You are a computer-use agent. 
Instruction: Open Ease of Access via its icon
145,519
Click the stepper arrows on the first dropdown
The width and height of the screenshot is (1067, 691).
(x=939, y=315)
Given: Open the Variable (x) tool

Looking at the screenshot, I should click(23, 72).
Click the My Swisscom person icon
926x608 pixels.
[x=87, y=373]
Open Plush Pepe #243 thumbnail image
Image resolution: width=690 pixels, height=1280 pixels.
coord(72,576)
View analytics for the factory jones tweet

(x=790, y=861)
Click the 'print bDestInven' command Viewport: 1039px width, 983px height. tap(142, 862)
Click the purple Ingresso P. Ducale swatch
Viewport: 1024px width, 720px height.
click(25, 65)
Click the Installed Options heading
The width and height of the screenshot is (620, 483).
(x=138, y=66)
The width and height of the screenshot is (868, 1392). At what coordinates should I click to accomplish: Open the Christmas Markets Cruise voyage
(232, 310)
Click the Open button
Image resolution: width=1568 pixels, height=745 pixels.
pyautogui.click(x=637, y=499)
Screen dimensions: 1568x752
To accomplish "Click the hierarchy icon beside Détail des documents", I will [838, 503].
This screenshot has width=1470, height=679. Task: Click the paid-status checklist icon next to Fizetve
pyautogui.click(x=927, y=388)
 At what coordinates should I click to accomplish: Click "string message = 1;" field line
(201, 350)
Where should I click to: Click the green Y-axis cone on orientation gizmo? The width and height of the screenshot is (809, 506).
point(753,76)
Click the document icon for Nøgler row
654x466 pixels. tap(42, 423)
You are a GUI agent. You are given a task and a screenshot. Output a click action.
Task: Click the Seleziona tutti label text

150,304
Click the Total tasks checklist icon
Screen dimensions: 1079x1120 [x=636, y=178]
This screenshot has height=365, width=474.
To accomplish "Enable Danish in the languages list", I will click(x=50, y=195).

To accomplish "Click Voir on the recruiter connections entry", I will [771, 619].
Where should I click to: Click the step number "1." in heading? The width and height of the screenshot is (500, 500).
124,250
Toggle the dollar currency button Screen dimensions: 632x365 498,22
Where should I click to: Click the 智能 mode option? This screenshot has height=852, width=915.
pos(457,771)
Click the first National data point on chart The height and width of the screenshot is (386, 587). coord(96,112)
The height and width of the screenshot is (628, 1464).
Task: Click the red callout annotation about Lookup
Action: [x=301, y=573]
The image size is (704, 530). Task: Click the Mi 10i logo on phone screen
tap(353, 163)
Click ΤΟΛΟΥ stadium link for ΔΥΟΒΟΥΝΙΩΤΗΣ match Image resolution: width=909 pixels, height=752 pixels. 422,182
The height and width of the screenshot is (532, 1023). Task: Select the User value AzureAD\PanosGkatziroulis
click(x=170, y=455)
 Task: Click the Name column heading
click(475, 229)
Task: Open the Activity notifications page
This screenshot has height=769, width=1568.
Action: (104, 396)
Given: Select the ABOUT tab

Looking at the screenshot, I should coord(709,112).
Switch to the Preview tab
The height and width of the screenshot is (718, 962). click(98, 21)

* * * * * * * * *

Problem to work on: Among the lines of the material, find those that hold the word "will" and copy them.

Exercise result:
To accomplish "Click the hierarchy icon beside Détail des documents", I will [838, 503].
To accomplish "Enable Danish in the languages list", I will click(x=50, y=195).
To accomplish "Click Voir on the recruiter connections entry", I will [771, 619].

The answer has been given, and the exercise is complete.